Higher levels of IL-1β and tumor necrosis factor α (TNF-α) were also induced in wells coated with the S1 subunit to a greater extent than those in wells with either the S2 or S1/S2 components or uncoated wells. IL-3, which was found to augment the response for IL-6, triggered the production of IL-1 β and TNF- α.
Plasmacytoid DCs (pDCs) and myeloid DCs (mDCs) were found to produce these cytokines in response to IL-3 alone. Additionally, IL-10 production was observed in seral monocyte cultures, although the levels were much lower.

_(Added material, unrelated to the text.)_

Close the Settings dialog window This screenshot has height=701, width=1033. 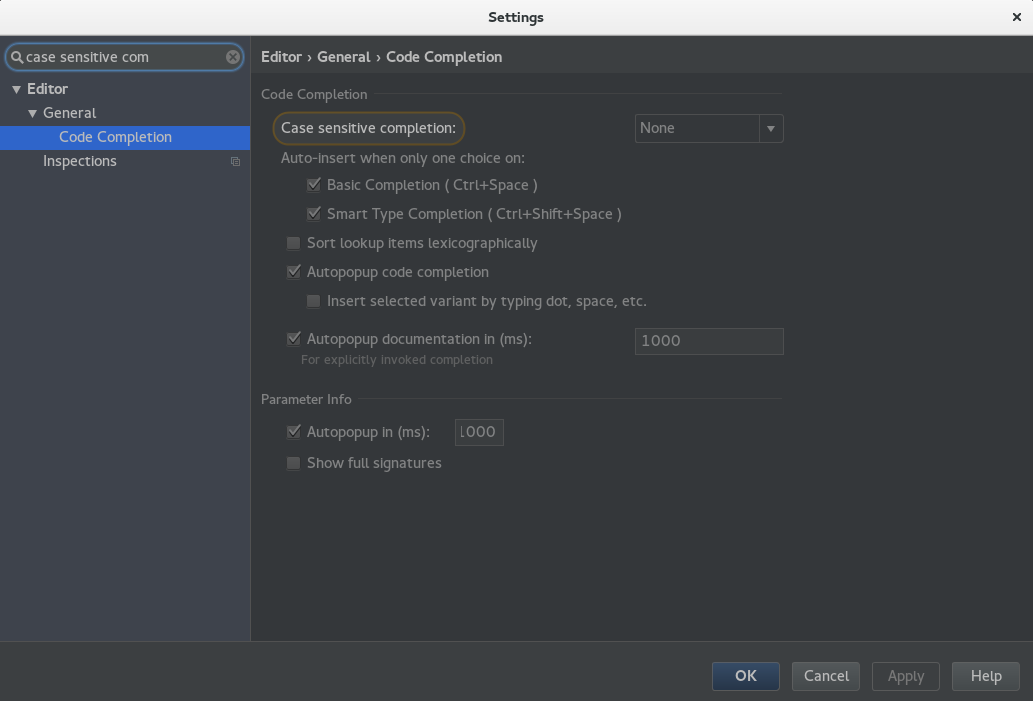pos(1016,17)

Thus, S1 was found to induce the secretion of the growth factor granulocyte colony-stimulating factor (G-CSF) by the monocytes. However, none of the S proteins could induce any other cell type for the production of other growth factors. The S proteins also did not affect most of the Th1 and Th2 ILs.
The S1 subunit was also found to act on monocytes to produce several chemokines such as CCL4/macrophage inflammatory protein 1 beta (MIP-1b), CCL3/MIP-1a, and CXCL10/IP-10. However, the S1 subunit was unable to induce these chemokines from the other cell types. In combination with IL-3, the S2 subunit induced both CCL3/MIP-1a and CCL/ MIP-1b from only mDC.

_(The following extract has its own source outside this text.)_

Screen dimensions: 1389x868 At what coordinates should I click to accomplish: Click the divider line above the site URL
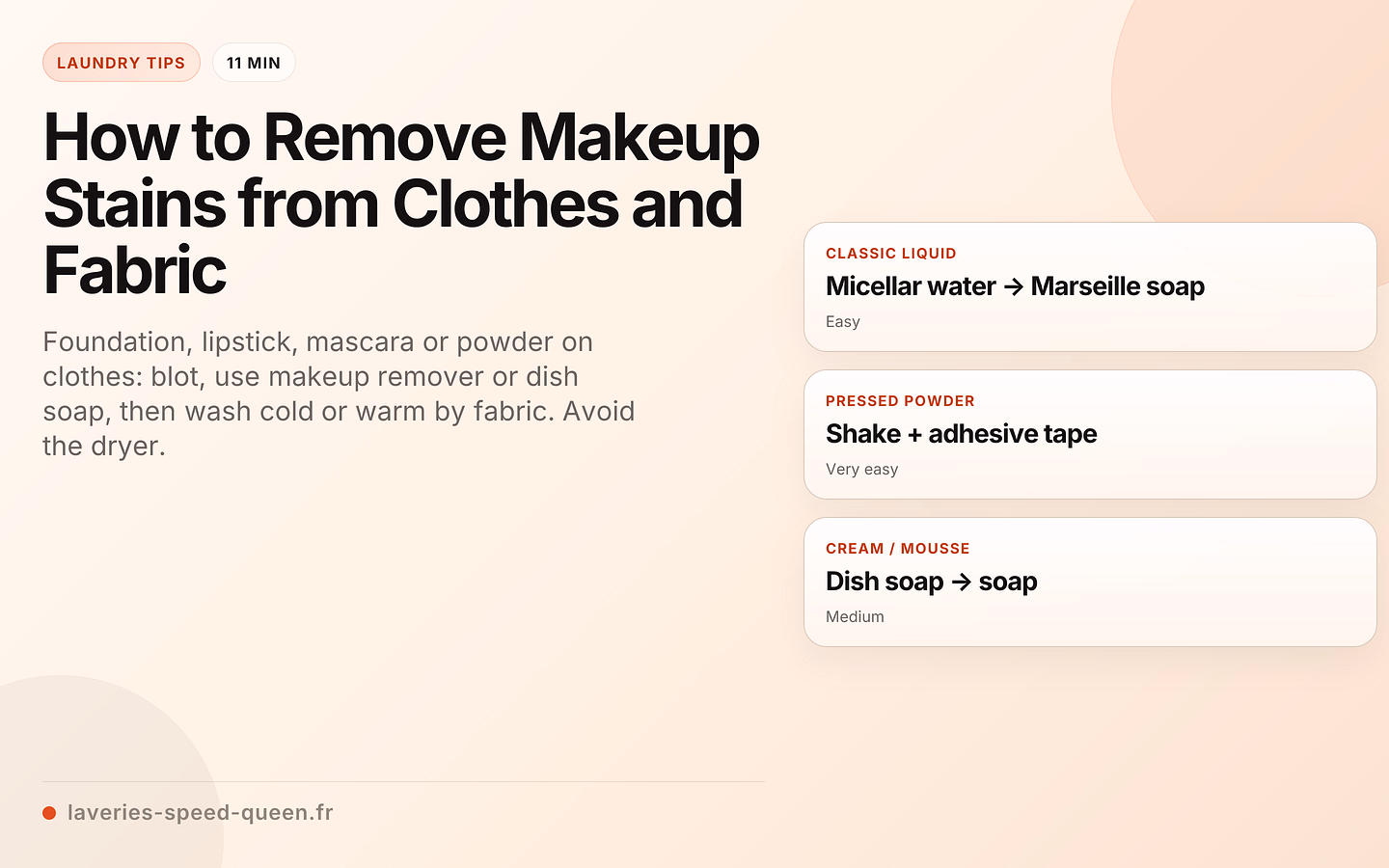point(403,781)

The galectin fold was found to reside within the NTD of the S1 subunit, while the CTD/RBD region, which was known to bind ACE2, had no role in activating monocytes. Additionally, galectin-3 binding protein (LGALS3BP) suppressed the production of IL-6 by monocytes in a dose-dependent manner.
Conclusions
The current study demonstrates that the S1-NTD of SARS-CoV-2, which mimics Gal-3, is capable of activating innate immune cells, especially monocytes. Therefore, the development of Gal-3-like antagonists or neutralizing antibodies that target the S1-NTD can be helpful in preventing of prolonged innate immune dysfunction and onset of CRS that can ultimately lead to ARDS.
Journal reference:
- Schroeder, J. T. & Bieneman, A. P. (2022). The S1 Subunit of the SARS-CoV-2 Spike Protein Activates Human Monocytes to Produce Cytokines Linked to COVID-19: Relevance to Galectin-3. Frontiers in Immunology. doi:10.3389/fimmu.2022.831763.